■ Your task ■
Please pick out each line of the material below that contains the string "header", treating uppercase and lowercase as different.

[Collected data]
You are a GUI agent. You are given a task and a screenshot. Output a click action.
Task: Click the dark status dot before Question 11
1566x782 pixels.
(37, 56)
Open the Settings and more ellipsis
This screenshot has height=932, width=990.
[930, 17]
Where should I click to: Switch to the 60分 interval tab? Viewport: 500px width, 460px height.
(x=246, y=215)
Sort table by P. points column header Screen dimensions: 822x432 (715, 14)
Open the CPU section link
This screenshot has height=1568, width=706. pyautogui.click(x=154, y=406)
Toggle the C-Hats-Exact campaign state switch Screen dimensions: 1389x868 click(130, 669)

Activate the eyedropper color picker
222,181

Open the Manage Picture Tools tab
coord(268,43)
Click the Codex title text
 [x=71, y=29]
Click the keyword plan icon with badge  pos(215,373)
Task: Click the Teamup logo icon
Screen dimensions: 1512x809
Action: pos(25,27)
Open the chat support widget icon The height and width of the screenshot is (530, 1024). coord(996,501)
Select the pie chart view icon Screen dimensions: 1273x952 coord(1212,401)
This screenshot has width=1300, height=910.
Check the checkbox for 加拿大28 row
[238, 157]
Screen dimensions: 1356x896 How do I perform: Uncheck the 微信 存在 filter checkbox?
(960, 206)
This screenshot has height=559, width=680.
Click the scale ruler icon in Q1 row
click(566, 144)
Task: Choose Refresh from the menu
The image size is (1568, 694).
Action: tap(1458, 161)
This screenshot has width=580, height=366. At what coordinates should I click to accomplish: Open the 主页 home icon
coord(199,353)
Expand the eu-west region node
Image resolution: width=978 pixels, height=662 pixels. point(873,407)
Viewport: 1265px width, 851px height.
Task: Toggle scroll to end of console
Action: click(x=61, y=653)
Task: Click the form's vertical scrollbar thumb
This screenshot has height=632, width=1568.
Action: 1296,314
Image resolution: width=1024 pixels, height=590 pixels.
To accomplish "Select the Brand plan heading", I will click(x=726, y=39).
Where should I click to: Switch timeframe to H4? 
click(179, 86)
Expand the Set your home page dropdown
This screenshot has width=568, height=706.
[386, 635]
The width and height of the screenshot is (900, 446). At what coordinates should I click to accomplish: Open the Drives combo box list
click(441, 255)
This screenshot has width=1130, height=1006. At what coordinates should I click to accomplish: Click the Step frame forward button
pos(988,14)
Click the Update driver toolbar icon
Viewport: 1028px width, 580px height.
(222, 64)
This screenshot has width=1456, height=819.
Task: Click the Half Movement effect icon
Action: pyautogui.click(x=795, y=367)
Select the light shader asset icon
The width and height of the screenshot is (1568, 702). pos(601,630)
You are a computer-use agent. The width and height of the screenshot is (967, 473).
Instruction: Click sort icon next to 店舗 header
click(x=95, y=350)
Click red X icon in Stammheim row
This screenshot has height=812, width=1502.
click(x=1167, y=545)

■ Exercise output ■
Sort table by P. points column header Screen dimensions: 822x432 (715, 14)
Instruction: Click sort icon next to 店舗 header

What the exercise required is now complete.